» TASK DETAILS
Your answer must be the records below, reproduced exactly.

» DATASET RECORDS
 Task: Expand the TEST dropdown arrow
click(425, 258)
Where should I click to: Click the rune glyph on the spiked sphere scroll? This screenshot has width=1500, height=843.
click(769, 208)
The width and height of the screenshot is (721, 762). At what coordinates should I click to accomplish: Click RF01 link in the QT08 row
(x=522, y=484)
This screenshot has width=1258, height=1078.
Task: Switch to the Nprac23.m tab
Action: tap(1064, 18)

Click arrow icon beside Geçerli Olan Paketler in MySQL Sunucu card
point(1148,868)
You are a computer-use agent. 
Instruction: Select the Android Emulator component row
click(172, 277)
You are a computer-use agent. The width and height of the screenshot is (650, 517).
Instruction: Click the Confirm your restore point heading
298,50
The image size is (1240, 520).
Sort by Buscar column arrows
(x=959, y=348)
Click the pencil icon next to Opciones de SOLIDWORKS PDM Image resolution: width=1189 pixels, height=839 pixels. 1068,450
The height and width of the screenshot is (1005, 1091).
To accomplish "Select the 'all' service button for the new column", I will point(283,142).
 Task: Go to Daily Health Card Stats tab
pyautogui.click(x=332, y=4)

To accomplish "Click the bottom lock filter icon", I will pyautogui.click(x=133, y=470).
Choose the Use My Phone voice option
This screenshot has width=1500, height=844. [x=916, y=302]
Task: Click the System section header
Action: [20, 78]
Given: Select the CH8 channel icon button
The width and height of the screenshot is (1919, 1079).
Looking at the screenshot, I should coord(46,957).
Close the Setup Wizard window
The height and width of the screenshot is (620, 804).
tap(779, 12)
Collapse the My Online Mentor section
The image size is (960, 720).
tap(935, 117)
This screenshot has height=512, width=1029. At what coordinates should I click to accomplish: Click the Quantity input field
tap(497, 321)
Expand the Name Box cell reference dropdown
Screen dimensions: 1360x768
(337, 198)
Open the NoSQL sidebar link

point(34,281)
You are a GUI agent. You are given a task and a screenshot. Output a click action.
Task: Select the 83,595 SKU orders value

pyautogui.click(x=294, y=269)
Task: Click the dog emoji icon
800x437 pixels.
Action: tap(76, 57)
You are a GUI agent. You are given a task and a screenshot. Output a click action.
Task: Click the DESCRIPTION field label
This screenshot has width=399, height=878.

» WRITTEN ANSWER
 Task: Expand the TEST dropdown arrow
click(425, 258)
Where should I click to: Click the rune glyph on the spiked sphere scroll? This screenshot has width=1500, height=843.
click(769, 208)
The width and height of the screenshot is (721, 762). At what coordinates should I click to accomplish: Click RF01 link in the QT08 row
(x=522, y=484)
This screenshot has width=1258, height=1078.
Task: Switch to the Nprac23.m tab
Action: tap(1064, 18)

Click arrow icon beside Geçerli Olan Paketler in MySQL Sunucu card
point(1148,868)
You are a computer-use agent. 
Instruction: Select the Android Emulator component row
click(172, 277)
You are a computer-use agent. The width and height of the screenshot is (650, 517).
Instruction: Click the Confirm your restore point heading
298,50
The image size is (1240, 520).
Sort by Buscar column arrows
(x=959, y=348)
Click the pencil icon next to Opciones de SOLIDWORKS PDM Image resolution: width=1189 pixels, height=839 pixels. 1068,450
The height and width of the screenshot is (1005, 1091).
To accomplish "Select the 'all' service button for the new column", I will point(283,142).
 Task: Go to Daily Health Card Stats tab
pyautogui.click(x=332, y=4)

To accomplish "Click the bottom lock filter icon", I will pyautogui.click(x=133, y=470).
Choose the Use My Phone voice option
This screenshot has width=1500, height=844. [x=916, y=302]
Task: Click the System section header
Action: [20, 78]
Given: Select the CH8 channel icon button
The width and height of the screenshot is (1919, 1079).
Looking at the screenshot, I should coord(46,957).
Close the Setup Wizard window
The height and width of the screenshot is (620, 804).
tap(779, 12)
Collapse the My Online Mentor section
The image size is (960, 720).
tap(935, 117)
This screenshot has height=512, width=1029. At what coordinates should I click to accomplish: Click the Quantity input field
tap(497, 321)
Expand the Name Box cell reference dropdown
Screen dimensions: 1360x768
(337, 198)
Open the NoSQL sidebar link

point(34,281)
You are a GUI agent. You are given a task and a screenshot. Output a click action.
Task: Select the 83,595 SKU orders value

pyautogui.click(x=294, y=269)
Task: Click the dog emoji icon
800x437 pixels.
Action: tap(76, 57)
You are a GUI agent. You are given a task and a screenshot. Output a click action.
Task: Click the DESCRIPTION field label
This screenshot has width=399, height=878.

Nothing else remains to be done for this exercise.